Specifically Markey suggests the idea of "complete catastrophisation" as linked to game design:
"The thrill comes from the idea that these worlds create the illusion of having complete control over situations that have horrible consequences.”
We see resonance again with Fight Club‘s primal carnage once freed from societal restraint. Yet in multiplayer spheres dominated by competitive young men, limited moderation means digital locations easily becoome hotbeds for extremism rebranded performatively as fun guild names e.g BoysBrigade1488 and such – seeds planted in fertile ground.
This calls for urgent redress from developers. Because the same outsider isolation driving generations toward radicalization online also produces the verydark urges multiplayer spheres activate dangerously. The roots intertwine. Disenfranchisement drives gamers towards mediated communities granting charismatic strongmen authoritarian control.
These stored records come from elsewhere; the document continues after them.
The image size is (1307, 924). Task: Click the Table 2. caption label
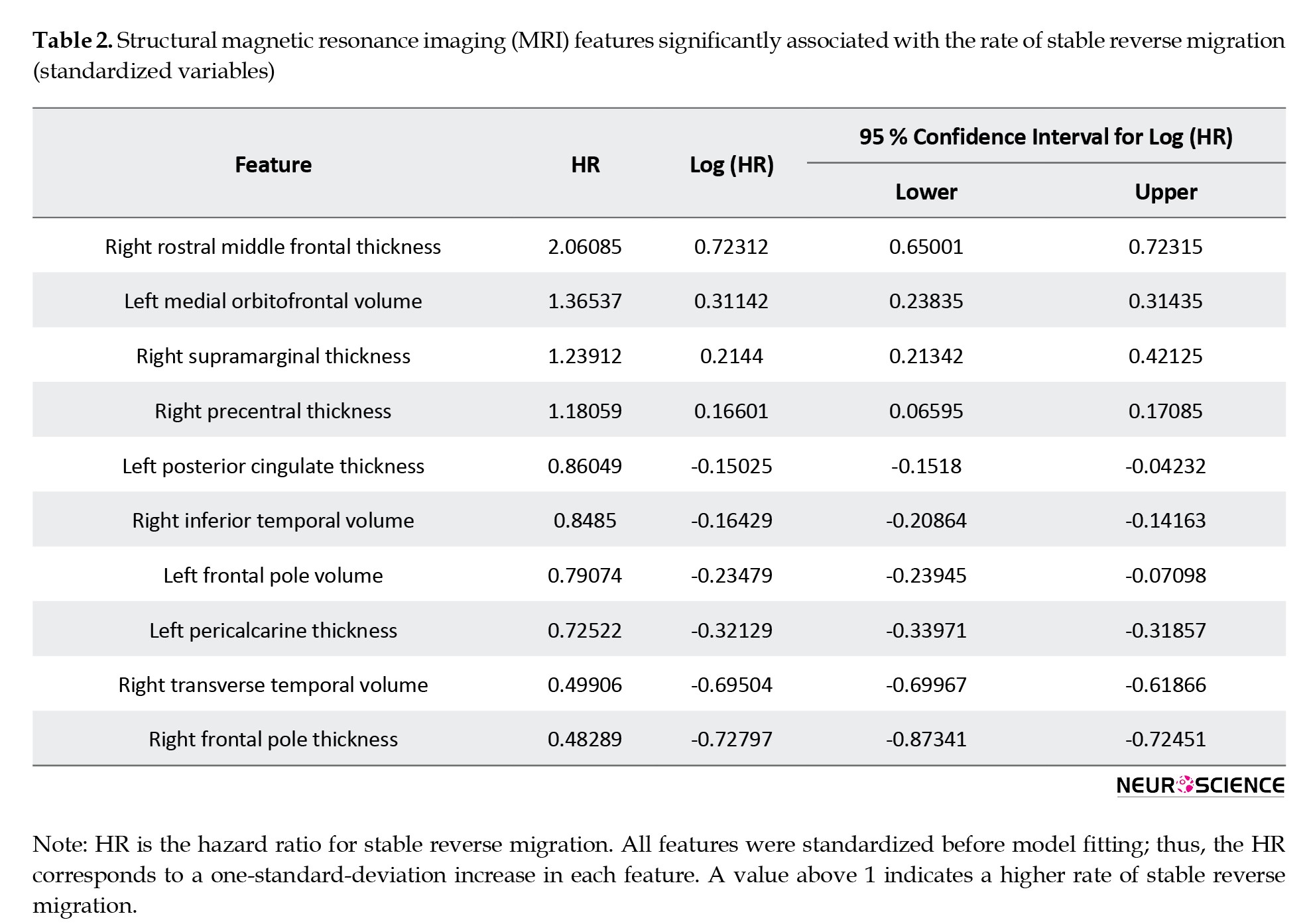pyautogui.click(x=73, y=41)
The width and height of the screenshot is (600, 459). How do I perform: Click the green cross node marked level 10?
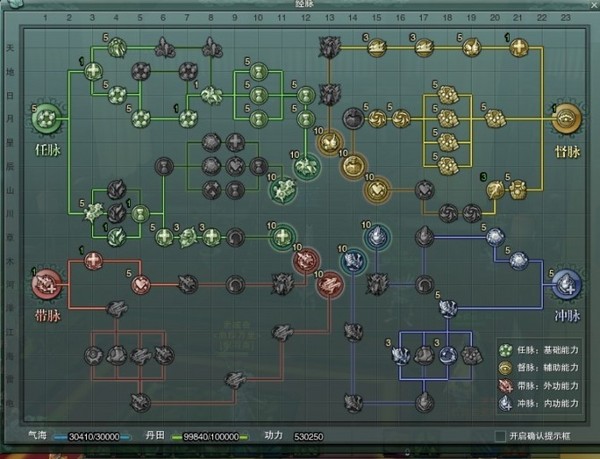[x=283, y=237]
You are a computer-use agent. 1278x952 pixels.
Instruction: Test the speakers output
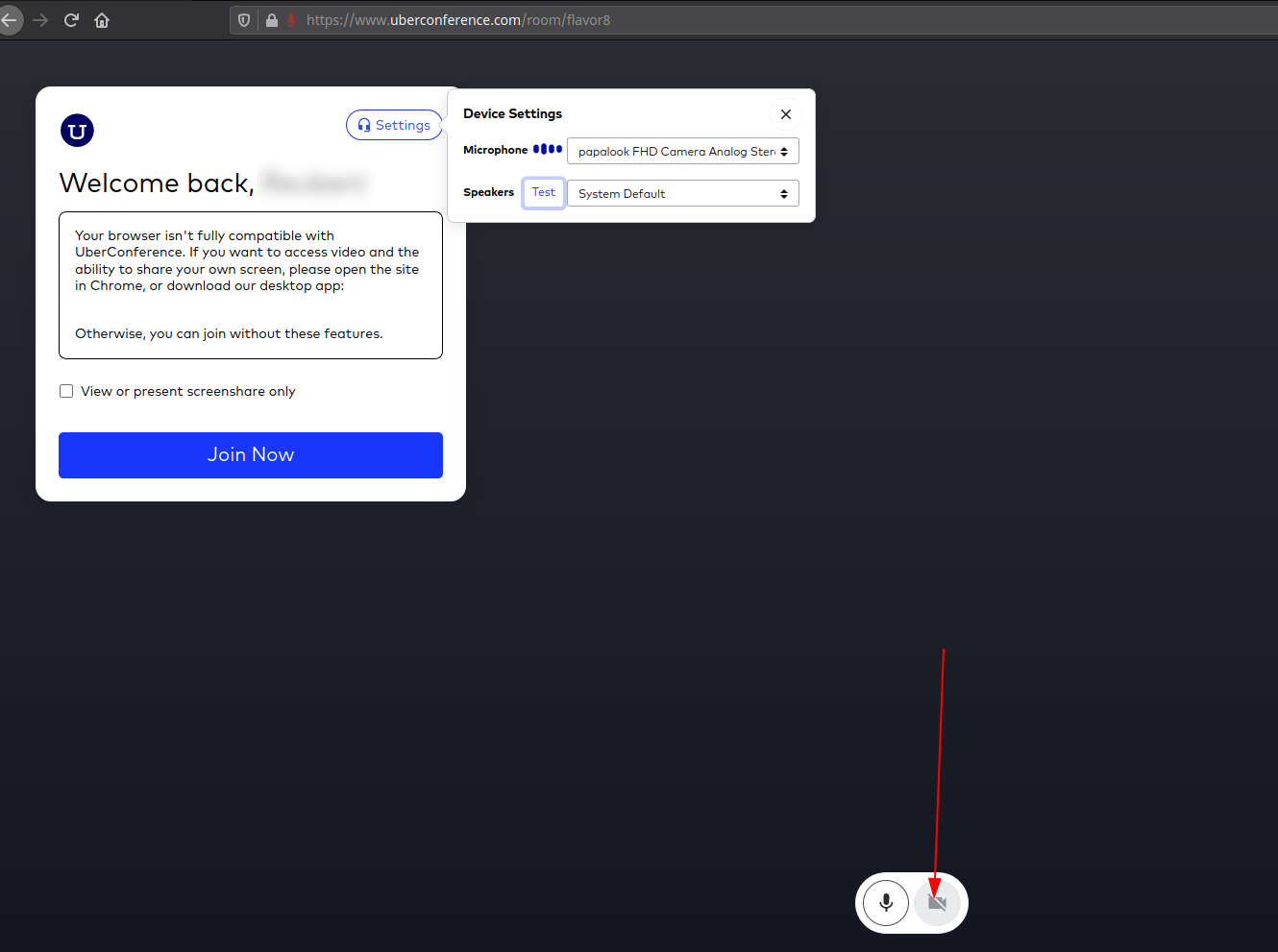point(543,192)
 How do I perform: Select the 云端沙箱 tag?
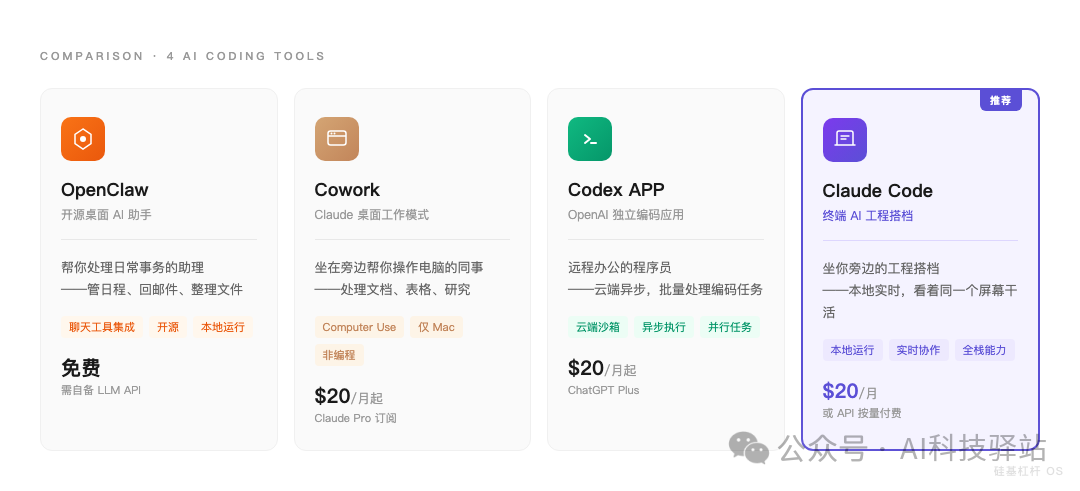pos(597,327)
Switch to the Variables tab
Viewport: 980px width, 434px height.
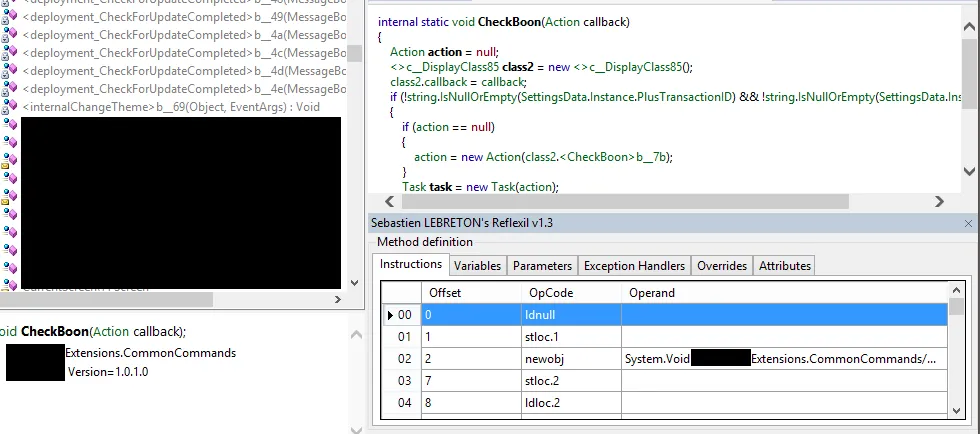[476, 266]
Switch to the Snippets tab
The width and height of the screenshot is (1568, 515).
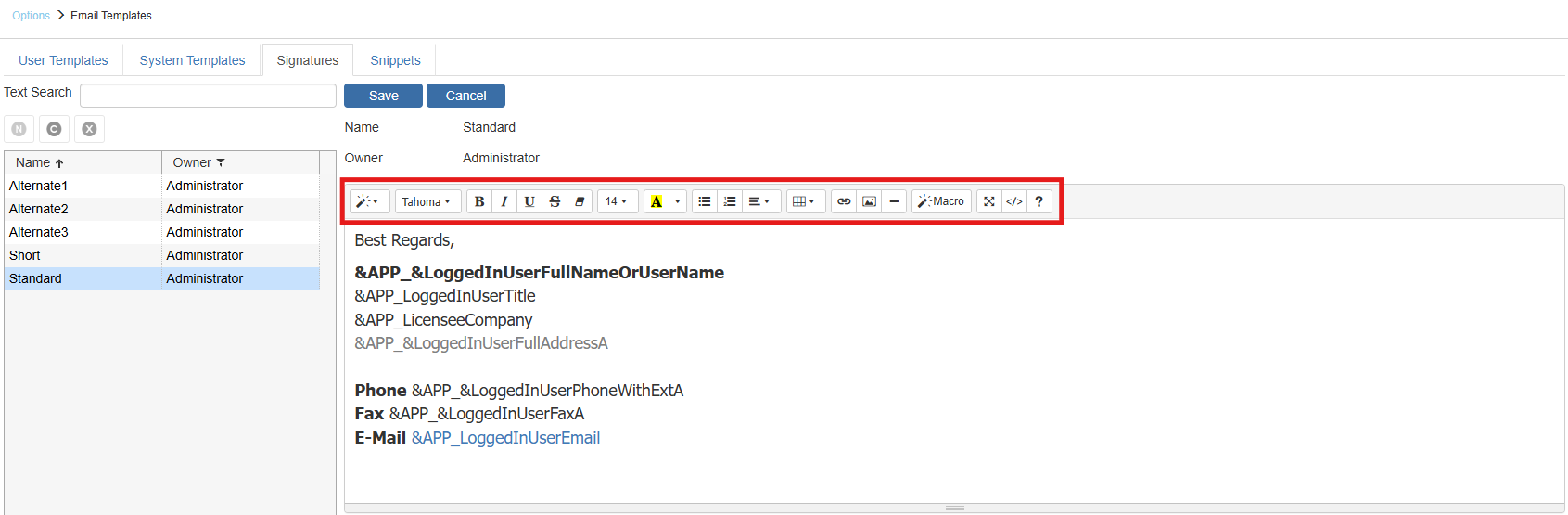(x=395, y=60)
The solutions require openness and soul searching from all sides. Greater accountability paired with empathy, seeking common understanding. Digital worlds playable by all without exclusion or threats loom essential for healthy bonding across difference to avoid cycles of harm.
For those doubting the importance, consider recent data showing up to 93% of young men fall under sway of alt-right views specifically by age 21 before eventually shifting perspective later in life. The damage along the way leaves deep scarring. Our shared future depends greatly on shepherding boys toward constructive masculine ideals. This crisis resolution likely transpires first pixels through game spaces.
Leveling Up Together
In conclusion, video games offer uniquely immersive spaces for bonding deeply with "literally me" characters compared to traditional cinema viewership. But such great agency power demands equally accountability in positive direction.
On the constructive end, choice-driven interactivity builds better understanding of outsider psyches beyond stereotypes, fueled by creativity of inclusive modding. Done right, stepping into heroic boots or walking miles in villainous shoes cultivates wisdom. We plant seeds towards compassion through play.
The parallel risk of fragmentation endures, however – solace in game spaces further isolating people from real connection. Righteous battle behind screens inhibiting personal growth. Tribalism germinated digitally yields only bitterness in the offline world.
As major vectors of enculturation for young generations, competitive gaming and immersive heroic storytelling offer tremendous power for worldview imprinting beyind mere entertainment. Their most fervent fans sense this intuitively through passionate identification with onscreen avatars. Through Lara Croft, Sonic, Mario, Snake and now Morgan, we learn how to navigate our ever complex world.
Things fall apart. Centers fail to hold. Social mores crumble and reform in endless cycles. And yet here perseveres our outsider media to guide us through the ruins back home again each time. The hero‘s journey so far remains our own, but we need not walk alone.
The controllers compel our hands. Let wisdom guide them.